• [THE TASK] Your reply should consist only of the lines from the one with "236x420 pixels. At" through the end of the entries, transcribed exactly. Pictures stay out.

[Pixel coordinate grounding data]
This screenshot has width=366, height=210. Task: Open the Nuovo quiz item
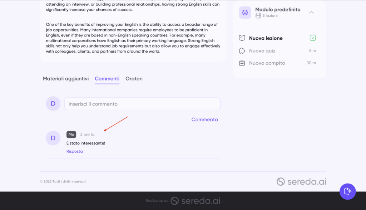tap(262, 51)
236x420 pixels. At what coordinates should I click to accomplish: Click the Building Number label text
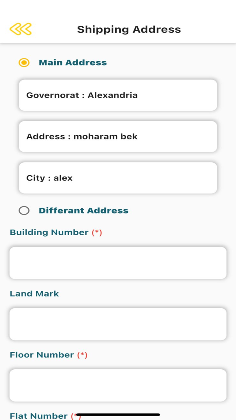(49, 232)
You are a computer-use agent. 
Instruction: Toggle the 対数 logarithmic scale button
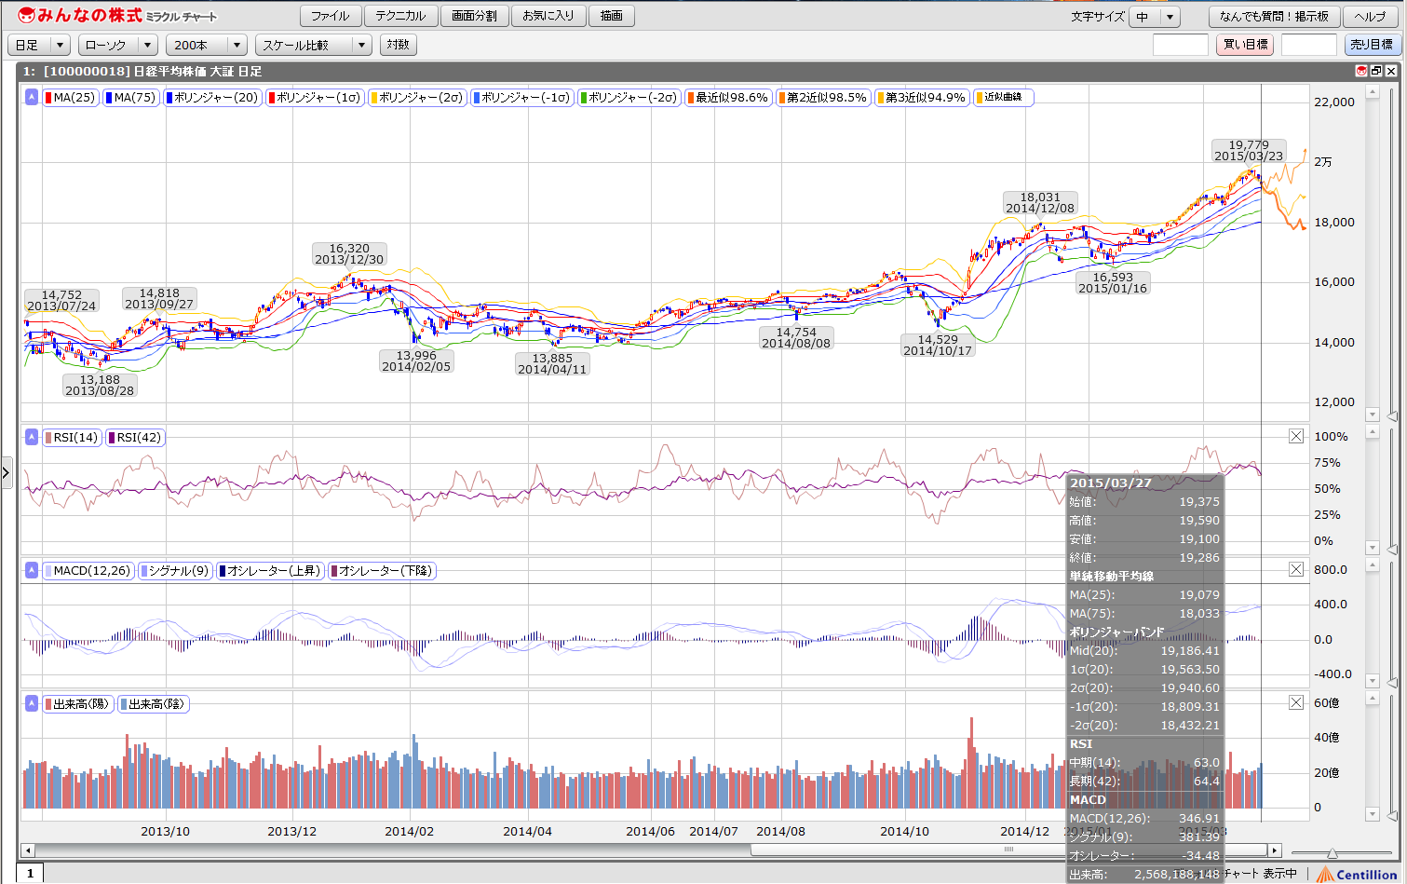coord(398,45)
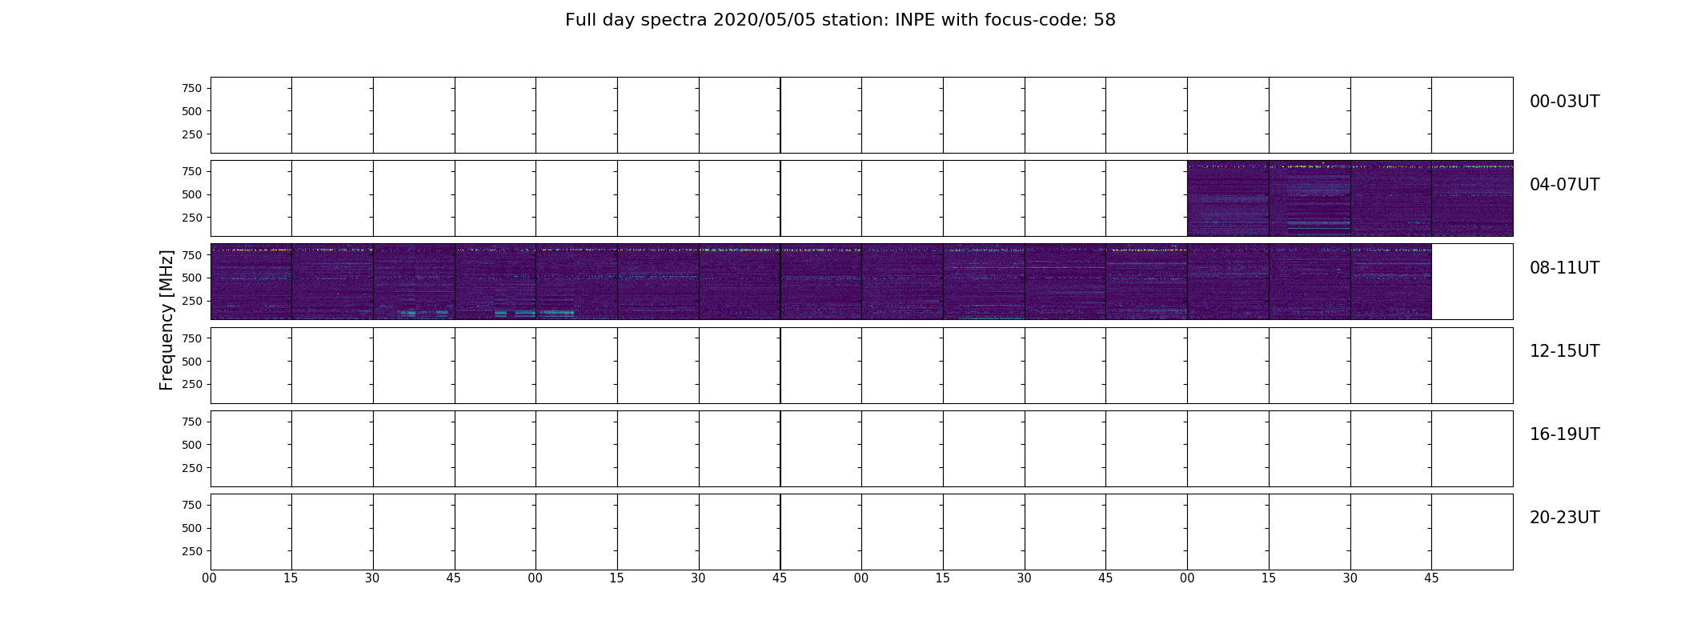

• [WRITTEN ANSWER]
236x420 pixels. At what coordinates should I click to accomplish: Click the Building Number label text
(49, 232)
You are a computer-use agent. 
Instruction: Toggle the 対数 logarithmic scale button
coord(398,45)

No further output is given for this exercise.